I have a spark job that writes data to parquet files with snappy compression. One of the columns in parquet is a repeated INT64.
When upgrading from spark 2.2 with parquet 1.8.2 to spark 3.1.1 with parquet 1.10.1, I witnessed a severe degradation in compression ratio.
For this file for example (saved with spark 2.2) I have the following metadata:
creator: parquet-mr version 1.8.2 (build c6522788629e590a53eb79874b95f6c3ff11f16c)
extra: org.apache.spark.sql.parquet.row.metadata = {"type":"struct","fields":[{"name":"numbers","type":{"type":"array","elementType":"long","containsNull":true},"nullable":true,"metadata":{}}]}
file schema: spark_schema
--------------------------------------------------------------------------------
numbers: OPTIONAL F:1
.list: REPEATED F:1
..element: OPTIONAL INT64 R:1 D:3
row group 1: RC:186226 TS:163626010 OFFSET:4
--------------------------------------------------------------------------------
numbers:
.list:
..element: INT64 SNAPPY DO:0 FPO:4 SZ:79747617/163626010/2.05 VC:87158527 ENC:RLE,PLAIN_DICTIONARY ST:[min: 4, max: 1967324, num_nulls: 39883]
Reading it with spark 3.1 and saving it again as parquet, I get the following metadata, and parquet part size increases from 76MB to 124MB:
creator: parquet-mr version 1.10.1 (build a89df8f9932b6ef6633d06069e50c9b7970bebd1)
extra: org.apache.spark.version = 3.1.1
extra: org.apache.spark.sql.parquet.row.metadata = {"type":"struct","fields":[{"name":"numbers","type":{"type":"array","elementType":"long","containsNull":true},"nullable":true,"metadata":{}}]}
file schema: spark_schema
--------------------------------------------------------------------------------
numbers: OPTIONAL F:1
.list: REPEATED F:1
..element: OPTIONAL INT64 R:1 D:3
row group 1: RC:186226 TS:163655597 OFFSET:4
--------------------------------------------------------------------------------
numbers:
.list:
..element: INT64 SNAPPY DO:0 FPO:4 SZ:129657160/163655597/1.26 VC:87158527 ENC:RLE,PLAIN_DICTIONARY ST:[min: 4, max: 1967324, num_nulls: 39883]
Note the compression ratio decreased from 2.05
to 1.26
.
Tried looking for any configuration that have changed between spark or parquet versions.

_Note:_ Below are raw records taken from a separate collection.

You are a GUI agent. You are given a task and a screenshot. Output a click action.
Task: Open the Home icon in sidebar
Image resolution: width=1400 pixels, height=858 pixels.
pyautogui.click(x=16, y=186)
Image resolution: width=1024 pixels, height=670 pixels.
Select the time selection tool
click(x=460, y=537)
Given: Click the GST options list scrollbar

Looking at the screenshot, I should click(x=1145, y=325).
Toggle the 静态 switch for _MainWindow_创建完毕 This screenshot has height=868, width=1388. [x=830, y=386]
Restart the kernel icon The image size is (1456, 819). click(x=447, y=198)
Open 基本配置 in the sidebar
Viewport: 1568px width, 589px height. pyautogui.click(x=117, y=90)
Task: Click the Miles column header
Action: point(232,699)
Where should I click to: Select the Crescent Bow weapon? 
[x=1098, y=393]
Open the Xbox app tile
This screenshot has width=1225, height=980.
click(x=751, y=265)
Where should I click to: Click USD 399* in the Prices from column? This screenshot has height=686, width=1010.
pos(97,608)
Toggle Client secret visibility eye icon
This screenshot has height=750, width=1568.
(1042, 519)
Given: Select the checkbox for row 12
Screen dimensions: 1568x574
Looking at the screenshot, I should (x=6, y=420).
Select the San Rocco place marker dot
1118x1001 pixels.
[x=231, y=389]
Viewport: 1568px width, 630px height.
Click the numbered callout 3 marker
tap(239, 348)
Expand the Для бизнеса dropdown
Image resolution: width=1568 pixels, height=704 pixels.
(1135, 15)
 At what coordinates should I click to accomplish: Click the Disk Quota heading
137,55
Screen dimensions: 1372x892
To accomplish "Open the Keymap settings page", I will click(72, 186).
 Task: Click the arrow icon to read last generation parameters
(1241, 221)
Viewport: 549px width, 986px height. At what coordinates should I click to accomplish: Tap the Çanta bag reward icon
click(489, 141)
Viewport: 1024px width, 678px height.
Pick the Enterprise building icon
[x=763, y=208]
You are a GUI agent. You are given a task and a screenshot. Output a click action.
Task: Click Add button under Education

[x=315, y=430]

The only thing I could find is parquet.writer.max-padding
changed from 0
to 8MB
, but even when changing this configuration back to 0
, I get the same results.
Below is the ParquetOutputFormat configuration I have with both setups:
Parquet block size to 134217728
Parquet page size to 1048576
Parquet dictionary page size to 1048576
Dictionary is on
Validation is off
Writer version is: PARQUET_1_0
Maximum row group padding size is 0 bytes
Page size checking is: estimated
Min row count for page size check is: 100
Max row count for page size check is: 10000
I would appreciate any guidance here.
Thanks!
UPDATE
Checked spark 3 with snappy 1.1.2.6 (used by spark 2.2), and the compression ratio looks good. Will further look into this issue, and update on my findings.